A team of Year 9 students from Telopea Park School have participated successfully in France’s Physics Olympiads.
With their project, Particles in Fog, the group of students (pictured here with their teacher in Paris) were awarded third prize.
Of the 25 schools who took part, only two were not French — Telopea Park School and a school from Hanoi, Vietnam.
Guided by teacher Floriane Michel, the students looked at how many particles crossed a designed cloud chamber per minute, a project inspired by the cloud chamber exhibition at Questacon, which allows the public to watch as tiny vapour trails form.
Scientists at the Australian National University, Cédric Simenel and Matthew Gerathy assisted the students to compare their results to scientific theory.
The students, Matthias Guillin, Marion Halas, Isabelle Harris and Laure Petitdidier, travelled to Lille, France at the beginning of the year where they presented their project to a panel of judges.
Ms Michel said it was a rewarding and enriching experience for the students.

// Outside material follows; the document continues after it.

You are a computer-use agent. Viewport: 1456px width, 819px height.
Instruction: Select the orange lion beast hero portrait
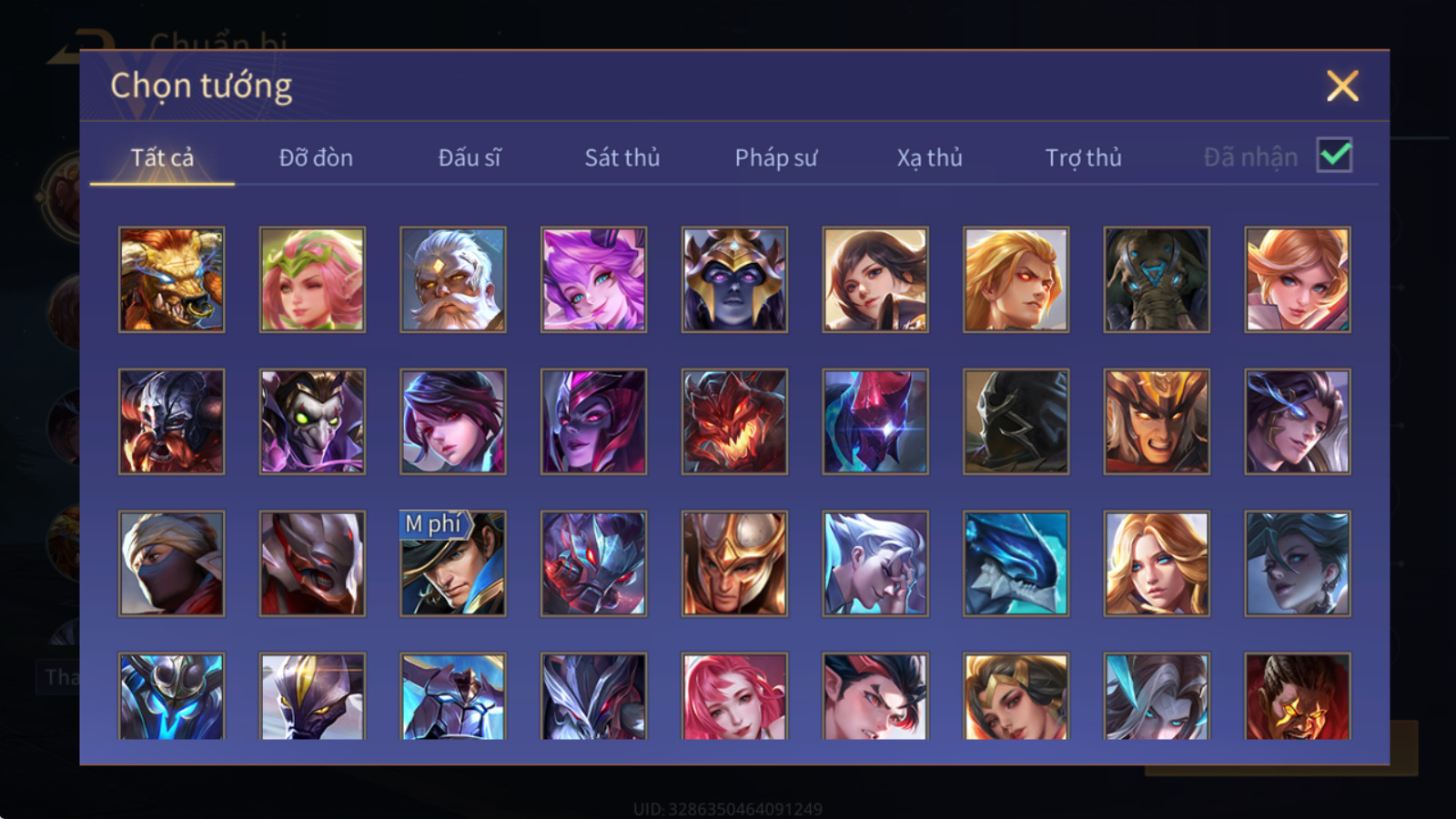click(171, 279)
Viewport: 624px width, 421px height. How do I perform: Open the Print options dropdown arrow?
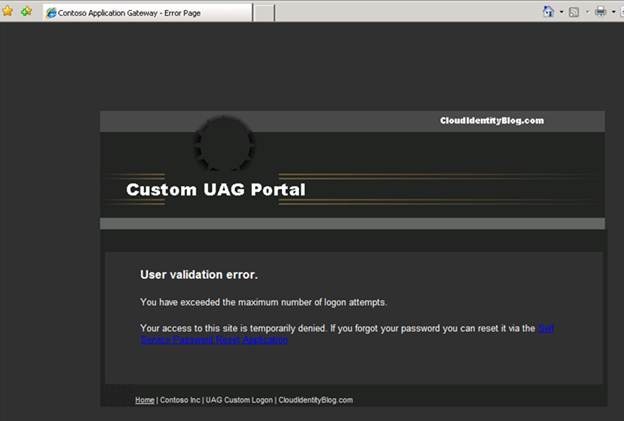click(x=614, y=12)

“They had to defend their project in front of 10 scientists and explain it to the public,” Ms Michel said.
“As they were coming from so far away, they were the attraction of the competition,” she said.
“They were the youngest of the competition, so they can be very proud of the cohesion in the group, the investment and maturity they’ve shown.”
The competition, organised by a national committee of scientists under the patronage of the French Ministry of Education and the French Ministry of Industry, required applicants to present a scientific project to a panel of judges.